The offer is conditional on Chinese competition authorities granting clearance, the filing added.
Founded in 1995, SOHO China went public in Hong Kong in 2007. Its shares have gained 62% in the past month and it had a market value of $2.55 billion at the stock’s last close, according to Refinitiv data.
The company has been scouting for buyers for its prime commercial property assets as the founders looked to shift their focus to overseas markets. Reuters reported last year Blackstone was in exclusive talks to take SOHO China private in a $4 billion deal, but later halted the talks.
5.GOLDMAN SACHS –Global banks JPMorgan Chase & Co and Goldman Sachs are delaying plans for workers to return to U.K. offices after the government extended its COVID-19 restrictions until mid-July due to the rapid spread of the more infectious Delta variant.

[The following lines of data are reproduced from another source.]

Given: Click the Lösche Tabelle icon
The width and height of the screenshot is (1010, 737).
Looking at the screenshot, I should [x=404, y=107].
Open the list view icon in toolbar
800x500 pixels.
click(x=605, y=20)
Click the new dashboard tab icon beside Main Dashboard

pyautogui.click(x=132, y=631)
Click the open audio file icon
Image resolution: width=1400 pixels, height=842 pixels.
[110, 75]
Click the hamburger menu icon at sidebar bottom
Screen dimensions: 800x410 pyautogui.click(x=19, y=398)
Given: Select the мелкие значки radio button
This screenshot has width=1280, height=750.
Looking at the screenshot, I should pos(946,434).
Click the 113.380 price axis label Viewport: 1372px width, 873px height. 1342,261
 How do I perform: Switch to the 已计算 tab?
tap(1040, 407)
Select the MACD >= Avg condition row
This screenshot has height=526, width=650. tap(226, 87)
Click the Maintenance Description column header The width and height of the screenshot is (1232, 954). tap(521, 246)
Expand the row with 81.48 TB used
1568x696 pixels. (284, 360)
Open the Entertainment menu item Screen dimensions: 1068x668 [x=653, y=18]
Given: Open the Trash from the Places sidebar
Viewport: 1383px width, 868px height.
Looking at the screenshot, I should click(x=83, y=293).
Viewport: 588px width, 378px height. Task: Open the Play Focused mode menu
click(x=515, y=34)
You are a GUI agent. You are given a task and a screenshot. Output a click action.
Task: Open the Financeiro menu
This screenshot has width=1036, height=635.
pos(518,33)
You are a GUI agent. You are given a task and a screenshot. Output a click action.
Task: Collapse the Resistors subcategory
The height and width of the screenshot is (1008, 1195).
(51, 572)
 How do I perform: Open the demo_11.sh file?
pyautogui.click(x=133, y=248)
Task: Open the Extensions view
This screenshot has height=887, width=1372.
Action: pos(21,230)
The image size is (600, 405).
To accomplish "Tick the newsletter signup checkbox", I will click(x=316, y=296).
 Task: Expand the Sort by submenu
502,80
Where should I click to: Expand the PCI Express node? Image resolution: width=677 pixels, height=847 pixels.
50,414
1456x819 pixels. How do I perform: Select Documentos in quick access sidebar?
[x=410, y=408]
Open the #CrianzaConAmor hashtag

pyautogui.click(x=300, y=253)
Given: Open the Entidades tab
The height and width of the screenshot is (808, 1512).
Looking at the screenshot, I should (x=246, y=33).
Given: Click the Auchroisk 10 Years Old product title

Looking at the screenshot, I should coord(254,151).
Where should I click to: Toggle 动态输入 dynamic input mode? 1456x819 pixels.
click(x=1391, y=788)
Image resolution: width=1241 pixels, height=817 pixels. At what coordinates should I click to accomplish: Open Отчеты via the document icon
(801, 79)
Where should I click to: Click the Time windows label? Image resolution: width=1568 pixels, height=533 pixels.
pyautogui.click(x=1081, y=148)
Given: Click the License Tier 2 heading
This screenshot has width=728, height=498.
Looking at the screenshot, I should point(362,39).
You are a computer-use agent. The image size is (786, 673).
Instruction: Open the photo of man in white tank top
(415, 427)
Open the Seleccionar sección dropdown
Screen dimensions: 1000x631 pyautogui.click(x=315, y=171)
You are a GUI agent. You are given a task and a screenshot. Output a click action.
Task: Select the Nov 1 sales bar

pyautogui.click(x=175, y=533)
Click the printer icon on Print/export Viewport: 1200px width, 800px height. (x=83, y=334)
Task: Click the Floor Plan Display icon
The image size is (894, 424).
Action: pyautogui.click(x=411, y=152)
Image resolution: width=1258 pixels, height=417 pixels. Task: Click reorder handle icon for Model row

Goldman Sachs Group Inc , which required most U.S. staff to return to offices this week, told U.K. staff on Tuesday that working at its London office will remain voluntary for now, according to a memo seen by Reuters. Social distancing and mask-wearing is required, while the broader return to office plans are postponed until July, the bank said.
JPMorgan Chase & Co, which is requiring the majority of U.S. staff to return next month, notified U.K.-based employees that its broad return-to-office plans are on hold until July, according a memo to its staff.
The investment banks had planned to bring more staff back to offices–on a rotational basis, subject to a 50% occupancy cap–on some of the quickest timelines.
For both banks, roughly 20-30% of staff had been working in offices for several months, which allowed them to work out social distancing and health check protocols.
But the U.K. said delaying full reopening until July 19 will allow it to get more people fully vaccinated. Currently, about 41 million people have received their first shot and nearly 30 million have had both doses – about 57% of the adult population.
The majority of Goldman Sachs employees have “either had their first dose (of the vaccine) or expect to receive it before Monday, 21 June,” Richard Gnodde, head of Goldman Sachs International, wrote in his memo to staff.
Studies on Monday showed the Delta variant doubles the risk of hospitalization, but two doses of vaccines made by Pfizer and AstraZeneca offer more than 90% protection against hospitalization.